Request for proposal. Those three words are usually the start of a slow churning stomach ache that burns until the moment your response is sent and received. And confirmed three times over. This is especially true, I have found many times over, if the request is lobbed into your office by a current client.

The potential to lose the work, and, I suppose, to lose face among both clients and colleagues, can be stressful.

Proposal responses do not require a law degree or legal drafting. In fact, they usually require plain language, practical responses and succinct promises. I often tell my clients at the outset of what’s often a long and painful exercise in drafting of a typical response that the language, tone and content is different from that of a legal document. As it should be because increasingly so, the evaluators are non-lawyers. They are your procurement department, the CFO, high level managers or board members who have little tolerance for proposal responses that are protracted and mundane. Even worse are those efforts that show little appreciation for client culture or needs.

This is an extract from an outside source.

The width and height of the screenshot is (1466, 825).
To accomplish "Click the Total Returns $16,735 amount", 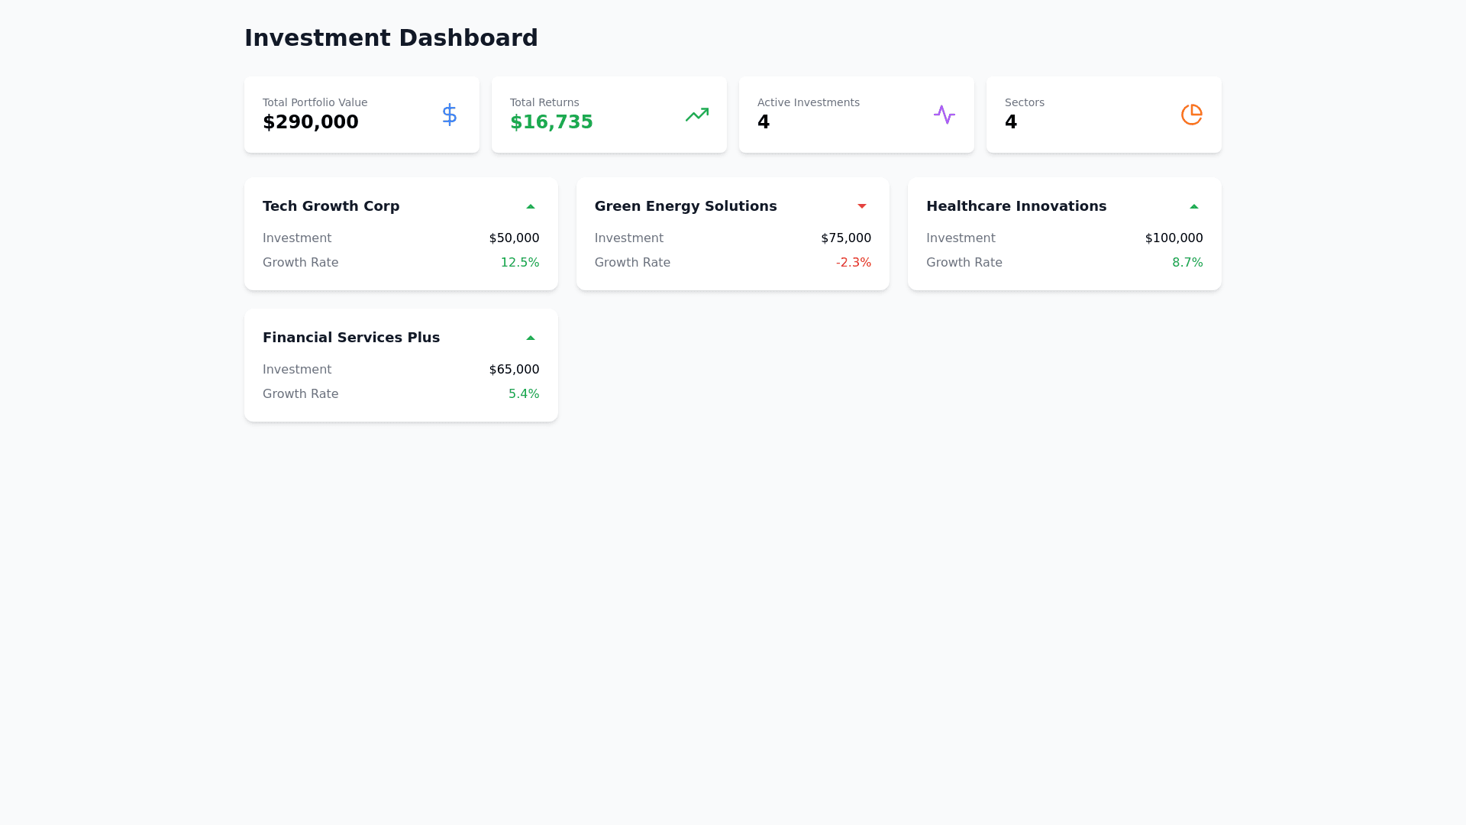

The correlation between your understanding of the client and chances of retaining or winning work is high. Lawyers who know the client, their issues, preferences and history are equipped to appeal more directly to a client’s needs than anyone else. It’s also an opportunity to showcase your understanding of the individual clients and their organizational behaviour and culture. Why is this important, you ask? Well, because clients evaluate their lawyer relative to how well they understand their business and ability to provide value.

If there was ever a reason to invest in your client – attend AGMs or planning meetings without billing, ask questions that relate to internal culture and structures, get feedback and respond with adjustments as needed, meet other key members of the client’s executive team, introduce your juniors to theirs, set a Google Alert for the client, read their annual report – it is now, and hopefully ahead of the next proposal request.

If only for your most valued and critical clients, do ensure your billing system can easily and accurately present your billing history for these clients. Some clients are billed under multiple entities or variations of their company name, so do give some thought to how you can increase the accuracy of such a system search. Many RFPs ask for this history – even institutional clients, who you might expect would have this information readily available.

Remember, that RFP comes with a countdown clock which starts the minute you receive the request. The average deadline is usually somewhere between two and three weeks, but some require turnaround in mere days and necessitate working over an Easter weekend and Christmas holidays.

Understanding your best clients will not only give you a greater ability to meet their needs, you might just give them reason to shelve the next RFP.

Comments

  1. Good points, Susan, and I’ve always told law firms that I’ve worked in or with that RFPs should not be written by lawyers for the reason you site: For the most part, they are being read by non-lawyers.

    While it is important to know everything you can about a “best” client – one that is on the Top 10 or 20 list – it is just important to know what is going on in companies that are on the Next 20. For one thing, the best clients are likely giving a firm all of the work that it can or will. But there is tremendous growth potential in the Next 20, and their work often is handed to other firms because they don’t know your firm can even do a certain type of matter.